U.K. Inflation Stays Above BOE Goal (Bloomberg)
U.K. inflation held at the highest rate since May last month as increases in gas and electricity bills helped to keep consumer-price growth above the Bank of England’s target.
Consumer prices rose 2.7 percent from a year earlier, the same as in November and October, the Office for National Statistics said today in London. That matched the median estimate of 36 economists in a Bloomberg News survey. Housing and utility costs added 0.26 percentage points to inflation. From the previous month, prices rose 0.5 percent.
Britain’s economy is struggling to recover after emerging from a double-dip recession in the third quarter. Still, with inflation above the Bank of England’s 2 percent goal, that may leave some of the Monetary Policy Committee reluctant to support more stimulus to help bolster growth.
“Inflation could pick up a bit further in the near-term, quite possibly reaching 3 percent,” said Vicky Redwood, an economist at Capital Economics in London. “It will probably stay relatively high for most of this year, prompting households’ real pay to fall again in 2013. But we continue to expect inflation to fall back below its target towards the end of the year.”
The pound pared gains against the dollar after the report and was trading at $1.6087 as of 9:56 a.m. in London, up 0.1 percent on the day. The yield on the benchmark 10-year U.K. government bond was little changed at 2.04 percent.

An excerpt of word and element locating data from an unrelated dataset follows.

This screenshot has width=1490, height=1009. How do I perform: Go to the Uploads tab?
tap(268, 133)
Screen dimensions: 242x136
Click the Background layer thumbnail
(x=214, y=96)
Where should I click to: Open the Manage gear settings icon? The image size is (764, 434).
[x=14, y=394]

Spanish Underlying Inflation Rate Declines Amid Recession (Bloomberg)
Spain’s core inflation rate fell in December as price pressures ease in an economy confronting a second straight year of contraction.
Annual core inflation, which excludes energy and fresh food prices, fell to 2.1 percent from 2.3 percent in November, the National Statistics Institute in Madrid said today. That compares with an 2.3 percent median forecast of five estimates in a Bloomberg survey. Underlying prices were unchanged from the previous month.

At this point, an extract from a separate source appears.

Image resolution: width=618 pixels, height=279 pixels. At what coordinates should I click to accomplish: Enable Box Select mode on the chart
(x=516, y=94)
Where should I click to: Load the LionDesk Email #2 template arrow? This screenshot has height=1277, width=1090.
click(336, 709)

The recession in the euro region’s fourth-biggest economy is deepening as Prime Minister Mariano Rajoy struggles to tackle a budget deficit that matches that of Greece as the euro-area’s second biggest after Ireland. The European Central Bank last week left its benchmark interest rate unchanged as it sees flat growth in the region in 2013.
Spain’s headline inflation rate, based on EU calculations, was 3 percent, matching an estimate published on Jan. 2. Tax increases are fueling price increases even as a 26.6 percent jobless rate undermines demand. Retail sales fell 7.8 percent in November, after 9.7 percent in October.
Stripping out their impact, inflation was 0.9 percent in December, according to the Spanish statistics institute, and 0.2 percent if fresh food and energy were also excluded, according to the Spanish measure.

Draghi Boosts 30-Year German Index-Linked Debt Hope (Bloomberg)
The prospect of an economic rebound midwifed by Mario Draghi’s successful calming of the European bond market may finally prompt Germany to sell 30-year inflation-linked government debt.
Draghi’s European Central Bank forecasts the euro region will rally from recession in 2013, while European Union leaders say the worst of the debt crisis is over. The prospect of those forces stoking inflation is sharpening investor appetite for a top-rated, long-dated security after France’s rating downgrade left the region without a AAA index-linked security with more than 10 years to maturity.
“We are likely to be a buyer of German 30-year index- linked debt if they offer,” said Robin Marshall, a fixed-income director at Smith & Williamson Investment Management in London, which oversees the equivalent of $19 billion. “Inflation may not be a threat in the euro zone now, but I would like to be able to express a longer-term view on that without having to take a credit risk. At the moment, it’s not easy to do that.”
Germany came late to the inflation market, selling its first bonds linked to consumer prices in March 2006. The U.K. issued inflation-protected securities in 1981, with France tapping the market in 1998 and Italy debuting in 2004. The debt is designed to keep its value when consumer prices rise.